Tuesday, June 18, 2013

I didn't wake up wishing I had binged

June 2013

I was thinking last night about my relationship with food, particularly at night.  I have been known to binge on Medifast food since that is all I had available.  I have eaten 8 bars at one "sitting" followed by pretzels, bites and cereal.  Last night, at the end of 3 OP days, the binge buttons were glowing.  I think because my routine was altered a little - Dad went to bed early.  Only by 15 minutes, but still it was a change.  My knee-jerk reaction to being "blessedly alone" is to eat.  A lot.  Plus, I had ordered food.  I don't know why, but that makes me want to eat.  A lot.

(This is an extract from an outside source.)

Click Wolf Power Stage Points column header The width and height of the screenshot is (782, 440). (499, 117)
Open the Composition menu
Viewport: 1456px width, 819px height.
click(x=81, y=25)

But last night, I was thinking about what freedom from emotional eating felt like.  I looked at the food on my shelves and thought "I don't want to have my actions dictated by food".  So I acknowledged that it was there.  I looked at it and realized (again) that I don't really especially even like food.  I just really like the act of eating.  A lot. I mean, after the first 2 bites, I am not tasting it anyway.  I am just eating. Shoving my face in an attempt to fill whatever empty space is aching at that moment.  And it never does. 

But something my daughter said after having to put her beloved dog down really resonated with me.  She said that she had pretty much eaten nothing but tortilla chips for days.  She wasn't trying to comfort herself - she was trying to make her body feel as bad as her heart.  And I think that this may be what I am doing.  Because I eat until I hurt. 

So, last night, I had my cat-approved bedtime snack (Medibites), read my book and went to sleep, comfortable with the knowledge that I have food for tomorrow.  And I did not wake up this morning wishing that I had binged last night.